Luego, gritando: "¡Vuelto de a diez, vuelto de a diez!"

"Mío", dije alzando la mano. Me entregó miles de monedas. Tal vez me resultó el viaje más caro de la vida, porque no conté el cambio. 

Llegué a la casa agotada, rendida, lista para llorar sobre todos los pendientes.

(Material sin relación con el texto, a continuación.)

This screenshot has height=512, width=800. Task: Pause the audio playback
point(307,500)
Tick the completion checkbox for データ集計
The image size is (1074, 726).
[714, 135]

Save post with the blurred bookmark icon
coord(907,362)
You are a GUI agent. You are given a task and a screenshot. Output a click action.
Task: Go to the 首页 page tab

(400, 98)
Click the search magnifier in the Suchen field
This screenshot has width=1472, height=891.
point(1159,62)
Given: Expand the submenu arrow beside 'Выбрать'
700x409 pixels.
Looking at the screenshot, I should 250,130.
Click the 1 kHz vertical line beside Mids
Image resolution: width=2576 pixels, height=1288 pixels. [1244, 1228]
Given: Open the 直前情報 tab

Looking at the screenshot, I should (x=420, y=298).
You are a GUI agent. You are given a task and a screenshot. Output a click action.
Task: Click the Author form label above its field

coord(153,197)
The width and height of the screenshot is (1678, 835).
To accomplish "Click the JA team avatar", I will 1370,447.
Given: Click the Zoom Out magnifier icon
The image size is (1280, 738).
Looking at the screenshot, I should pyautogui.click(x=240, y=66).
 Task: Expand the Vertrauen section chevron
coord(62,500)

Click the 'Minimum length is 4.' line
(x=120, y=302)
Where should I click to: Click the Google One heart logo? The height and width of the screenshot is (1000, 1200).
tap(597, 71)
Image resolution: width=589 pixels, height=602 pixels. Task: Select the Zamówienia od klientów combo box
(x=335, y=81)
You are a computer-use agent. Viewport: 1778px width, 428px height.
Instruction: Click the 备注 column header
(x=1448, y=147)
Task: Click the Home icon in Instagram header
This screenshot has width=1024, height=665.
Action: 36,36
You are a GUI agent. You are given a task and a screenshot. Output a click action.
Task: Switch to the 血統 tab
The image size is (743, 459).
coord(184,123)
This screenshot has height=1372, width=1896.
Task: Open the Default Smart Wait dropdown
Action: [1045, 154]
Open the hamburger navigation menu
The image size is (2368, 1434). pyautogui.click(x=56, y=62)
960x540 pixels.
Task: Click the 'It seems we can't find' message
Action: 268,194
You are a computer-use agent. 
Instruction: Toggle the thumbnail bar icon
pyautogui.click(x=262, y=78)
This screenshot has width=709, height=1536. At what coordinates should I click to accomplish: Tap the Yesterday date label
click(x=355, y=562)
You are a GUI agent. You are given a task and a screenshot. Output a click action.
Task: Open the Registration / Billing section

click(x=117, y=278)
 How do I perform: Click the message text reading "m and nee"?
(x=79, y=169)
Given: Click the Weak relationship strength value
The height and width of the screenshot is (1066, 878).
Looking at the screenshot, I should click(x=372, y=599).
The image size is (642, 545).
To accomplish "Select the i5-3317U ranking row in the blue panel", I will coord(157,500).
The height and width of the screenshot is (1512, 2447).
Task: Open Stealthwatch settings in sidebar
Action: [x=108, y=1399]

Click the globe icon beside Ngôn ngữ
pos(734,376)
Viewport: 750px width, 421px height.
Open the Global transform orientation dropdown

Pero mi marido había puesto la ropa a la lavar y había preparado la cena.

Mis papás les habían bañado a mis hijos y también les ayudaron con los deberes.

Yo me encerré en el baño y, escondida, me comí los 5 chocolates que le compré al señor que había salido de la cárcel hace cinco días, que no tenía nada para comer y a cuyo cargo estaban tres mujeres que complacer. 

Me desmaquillé, me puse pijama, me lavé los dientes, les di un beso a mis hijos que estaban ya dormidos.